Rule #6: Readable error messages save time
**Phase 7: Advancements in ChipScope debugging
Each ILA of a layer had a trigger output put, which was connected to trigger inputs on other ILA. This enables cross-triggers. E.g. it's possible to use this complex condition: trigger in TransportLayer if a frame is aborted, after the LinkLayer has received the third EOF sequence.
Rule #7: Use multiple ILAs and connect their triggers cross-wise.
Complex triggers allow one to isolate the fault without time consuming resynthesis. I also started to extract FSM encodings from synthesis reports, so I could load that extracted data as token files into ChipScope and display FSM states with their real names.
Phase 8: A serious bug
Next, I was confronted with a serious bug. After 3 frames my FSMs got stuck, but I could not find the cause in ChipScope, because everything was OK. I could not add more signals, because a Virtex-5 has only 60 BlockRAMs ... Luckily I could dump all frame transactions from HDD startup until the fault in ChipScope. But, ChipScope could export data as *.vcd dumps.
I wrote a VHDL package to parse and import *.vcd dump files in iSim, so I could use the dumped data to simulate the complete Host <-> HDD interactions.

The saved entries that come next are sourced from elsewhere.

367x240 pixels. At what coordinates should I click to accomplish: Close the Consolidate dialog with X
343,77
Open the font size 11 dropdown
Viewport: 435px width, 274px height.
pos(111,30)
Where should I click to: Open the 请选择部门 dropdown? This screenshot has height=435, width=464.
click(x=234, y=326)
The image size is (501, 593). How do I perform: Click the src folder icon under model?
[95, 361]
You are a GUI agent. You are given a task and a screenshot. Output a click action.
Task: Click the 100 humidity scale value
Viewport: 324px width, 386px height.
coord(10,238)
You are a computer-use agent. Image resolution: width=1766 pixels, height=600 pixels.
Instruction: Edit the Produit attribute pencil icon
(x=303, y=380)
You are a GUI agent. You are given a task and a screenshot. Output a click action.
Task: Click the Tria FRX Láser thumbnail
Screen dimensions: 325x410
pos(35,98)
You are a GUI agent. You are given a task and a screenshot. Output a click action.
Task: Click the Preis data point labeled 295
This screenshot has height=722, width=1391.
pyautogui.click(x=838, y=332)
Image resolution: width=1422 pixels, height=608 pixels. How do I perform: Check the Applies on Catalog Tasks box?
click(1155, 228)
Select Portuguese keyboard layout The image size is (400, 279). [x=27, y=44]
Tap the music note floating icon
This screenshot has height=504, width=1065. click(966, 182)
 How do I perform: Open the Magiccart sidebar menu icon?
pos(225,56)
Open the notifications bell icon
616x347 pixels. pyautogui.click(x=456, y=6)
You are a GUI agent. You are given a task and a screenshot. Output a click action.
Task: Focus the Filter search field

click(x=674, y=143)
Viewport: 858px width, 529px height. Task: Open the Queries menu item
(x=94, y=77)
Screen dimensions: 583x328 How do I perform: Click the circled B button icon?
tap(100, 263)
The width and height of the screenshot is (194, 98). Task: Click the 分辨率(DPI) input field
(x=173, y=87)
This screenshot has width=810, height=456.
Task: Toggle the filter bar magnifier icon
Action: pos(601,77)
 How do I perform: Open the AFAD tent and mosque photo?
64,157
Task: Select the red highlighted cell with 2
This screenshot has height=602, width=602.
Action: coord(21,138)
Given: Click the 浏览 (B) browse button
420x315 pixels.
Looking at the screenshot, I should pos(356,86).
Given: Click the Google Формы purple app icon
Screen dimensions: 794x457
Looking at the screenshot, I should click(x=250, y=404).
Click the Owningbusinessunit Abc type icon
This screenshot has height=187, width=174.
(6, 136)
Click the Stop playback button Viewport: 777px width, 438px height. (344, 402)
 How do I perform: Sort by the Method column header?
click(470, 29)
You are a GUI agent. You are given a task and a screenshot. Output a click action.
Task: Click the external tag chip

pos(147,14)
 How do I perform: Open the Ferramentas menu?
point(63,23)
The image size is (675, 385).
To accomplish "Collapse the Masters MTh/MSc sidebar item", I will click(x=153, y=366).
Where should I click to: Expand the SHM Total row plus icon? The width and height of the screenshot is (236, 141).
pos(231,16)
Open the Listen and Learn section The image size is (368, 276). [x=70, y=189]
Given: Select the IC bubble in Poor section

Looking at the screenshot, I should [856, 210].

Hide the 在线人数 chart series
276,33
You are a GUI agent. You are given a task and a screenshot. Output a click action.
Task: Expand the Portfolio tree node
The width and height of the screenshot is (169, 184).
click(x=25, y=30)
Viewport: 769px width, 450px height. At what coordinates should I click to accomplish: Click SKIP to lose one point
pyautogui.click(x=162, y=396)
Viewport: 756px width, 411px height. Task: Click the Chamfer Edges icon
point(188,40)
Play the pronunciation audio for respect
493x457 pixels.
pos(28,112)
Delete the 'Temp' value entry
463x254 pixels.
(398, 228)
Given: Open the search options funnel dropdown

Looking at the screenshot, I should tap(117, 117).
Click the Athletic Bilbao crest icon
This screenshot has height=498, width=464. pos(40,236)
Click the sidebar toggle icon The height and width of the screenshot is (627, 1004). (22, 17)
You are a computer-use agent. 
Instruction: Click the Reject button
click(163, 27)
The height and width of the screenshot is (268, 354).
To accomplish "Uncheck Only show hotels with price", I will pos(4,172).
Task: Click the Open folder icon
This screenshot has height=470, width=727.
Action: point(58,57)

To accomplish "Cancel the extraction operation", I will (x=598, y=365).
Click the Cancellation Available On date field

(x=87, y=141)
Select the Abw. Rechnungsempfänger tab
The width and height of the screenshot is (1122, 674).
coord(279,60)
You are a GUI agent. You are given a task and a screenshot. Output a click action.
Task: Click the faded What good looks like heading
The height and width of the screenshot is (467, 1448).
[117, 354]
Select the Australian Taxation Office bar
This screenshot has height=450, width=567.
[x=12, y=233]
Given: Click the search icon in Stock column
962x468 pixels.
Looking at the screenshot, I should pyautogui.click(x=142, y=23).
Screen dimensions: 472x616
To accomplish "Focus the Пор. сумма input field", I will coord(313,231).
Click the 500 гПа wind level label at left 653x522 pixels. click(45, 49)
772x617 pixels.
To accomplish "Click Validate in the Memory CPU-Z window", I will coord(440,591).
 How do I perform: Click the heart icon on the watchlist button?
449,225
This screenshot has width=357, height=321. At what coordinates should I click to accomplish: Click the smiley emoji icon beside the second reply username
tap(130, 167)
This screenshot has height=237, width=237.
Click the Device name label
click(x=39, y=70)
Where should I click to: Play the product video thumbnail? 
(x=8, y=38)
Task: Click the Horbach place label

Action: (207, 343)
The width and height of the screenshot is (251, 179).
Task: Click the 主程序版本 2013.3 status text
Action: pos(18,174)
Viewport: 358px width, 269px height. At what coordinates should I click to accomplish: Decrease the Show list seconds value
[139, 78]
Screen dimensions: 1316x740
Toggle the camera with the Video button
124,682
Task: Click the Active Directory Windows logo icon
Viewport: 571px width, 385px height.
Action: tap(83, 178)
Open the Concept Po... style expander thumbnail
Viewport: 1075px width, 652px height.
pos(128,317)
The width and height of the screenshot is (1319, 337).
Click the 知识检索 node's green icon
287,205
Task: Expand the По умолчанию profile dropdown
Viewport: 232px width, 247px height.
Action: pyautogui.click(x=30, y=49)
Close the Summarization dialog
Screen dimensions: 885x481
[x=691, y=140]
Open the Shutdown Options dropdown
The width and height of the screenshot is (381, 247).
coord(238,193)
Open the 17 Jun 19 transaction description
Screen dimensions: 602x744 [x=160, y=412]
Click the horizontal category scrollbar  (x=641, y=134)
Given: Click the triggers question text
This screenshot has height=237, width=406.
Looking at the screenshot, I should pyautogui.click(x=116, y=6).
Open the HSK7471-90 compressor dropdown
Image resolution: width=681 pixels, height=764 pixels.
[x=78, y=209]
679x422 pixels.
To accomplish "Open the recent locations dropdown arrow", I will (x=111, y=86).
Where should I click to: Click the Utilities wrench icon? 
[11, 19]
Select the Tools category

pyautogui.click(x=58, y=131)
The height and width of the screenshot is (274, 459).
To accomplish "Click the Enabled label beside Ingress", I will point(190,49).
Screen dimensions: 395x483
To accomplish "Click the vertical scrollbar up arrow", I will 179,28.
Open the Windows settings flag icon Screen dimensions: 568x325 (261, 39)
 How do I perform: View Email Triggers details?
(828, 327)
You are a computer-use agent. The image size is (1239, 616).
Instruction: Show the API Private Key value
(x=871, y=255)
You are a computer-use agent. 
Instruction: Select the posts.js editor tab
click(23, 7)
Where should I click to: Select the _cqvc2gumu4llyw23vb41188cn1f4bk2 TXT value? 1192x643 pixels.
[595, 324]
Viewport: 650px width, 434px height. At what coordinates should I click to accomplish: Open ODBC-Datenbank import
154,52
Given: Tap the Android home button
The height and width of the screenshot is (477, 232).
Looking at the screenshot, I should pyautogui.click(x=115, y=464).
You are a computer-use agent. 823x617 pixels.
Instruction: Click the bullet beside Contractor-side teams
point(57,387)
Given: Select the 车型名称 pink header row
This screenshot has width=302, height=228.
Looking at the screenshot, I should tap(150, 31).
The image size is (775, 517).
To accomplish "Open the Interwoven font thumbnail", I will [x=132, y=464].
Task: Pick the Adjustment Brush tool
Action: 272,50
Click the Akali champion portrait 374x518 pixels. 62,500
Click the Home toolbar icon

Rule #8: Dumped inter-layer transfer data can be used in simulation for a more detailed look.
Pause
Till then, the SATA stack was quite complete and passed all my tests. I got assigned to two other projects:
The first project reused the frame based testbenches and the per layer / protocol ILAs. The second project used a 8-bit CPU (PicoBlaze) to build an interactive test controller called SoFPGA. It can be remote controlled via standard terminals (Putty, Kitty, Minicom, ...).
At that time a college ported the SATA controller to the Stratix II and Stratix-IV platform. he had just to exchange the transceiver layer and to design some adapters.
SATA Part II:
The SATA controller should get an upgrade: (a) support 7-Series FPGAs and 6.0 Gb/s transfer speed. The new platform was a Kintex-7 (KC705).
Phase 9:
Testing such big designs with buttons and LEDs is not doable. A first approch was the VIO core from phase 6. So I choose to include the previous developed SoFPGA. I added a I²C controller, which was needed to reprogramm an on-board clock generator from 156.25 to 150 MHz. I also implemented measurement modules to measure transfer rate, elapsed time and so on. Error bits from the controller got connected to the interrupt pin of the SoFPGA and error were displayed on a Putty screen. I also added SoFPGA controllable components for fault injection. For example, its possible to insert bit errors into SATA primitives but not into data words.
With this technique, we could prove a protocol implementation faults in several SATA devices (HDDs and SSDs). Its possible to cause a deadlock in the linklayer FSM of some devices. This is caused by an missing edge in the LinkLayer FSM transition diagram :)
With the SoFPGA approch, it was easy to modify tests, reset the design, report errors, and to even benchmarks.
Rule #9: The usage of a soft core allows you to write tests/benchmarks in software. Detailed error reporting can be done via terminal messages. New test programs can be uploaded via JTAG -> no synthesis needed.
Phase 0: back to the beginning:
My reset network was very very bad. So I redesigned the reset network with the help of two colleges. The new clock network has separate resets for the clock wires and MMCMs as well as stable signals to indicate proper clock signals and frequencies. This is needed because the external input clock is reprogrammed at runtime, SATA generation changes can cause clock divider switching at runtime and reset sequences in the transceiver can cause unstable clock outputs from the transceiver. Additionally, we implemented a powerdown signal, to start from zero. So if out SoFPGA triggers a powerdown/powerup sequence, the SATA controller as new as after programming the FPGA. This safes masses of time!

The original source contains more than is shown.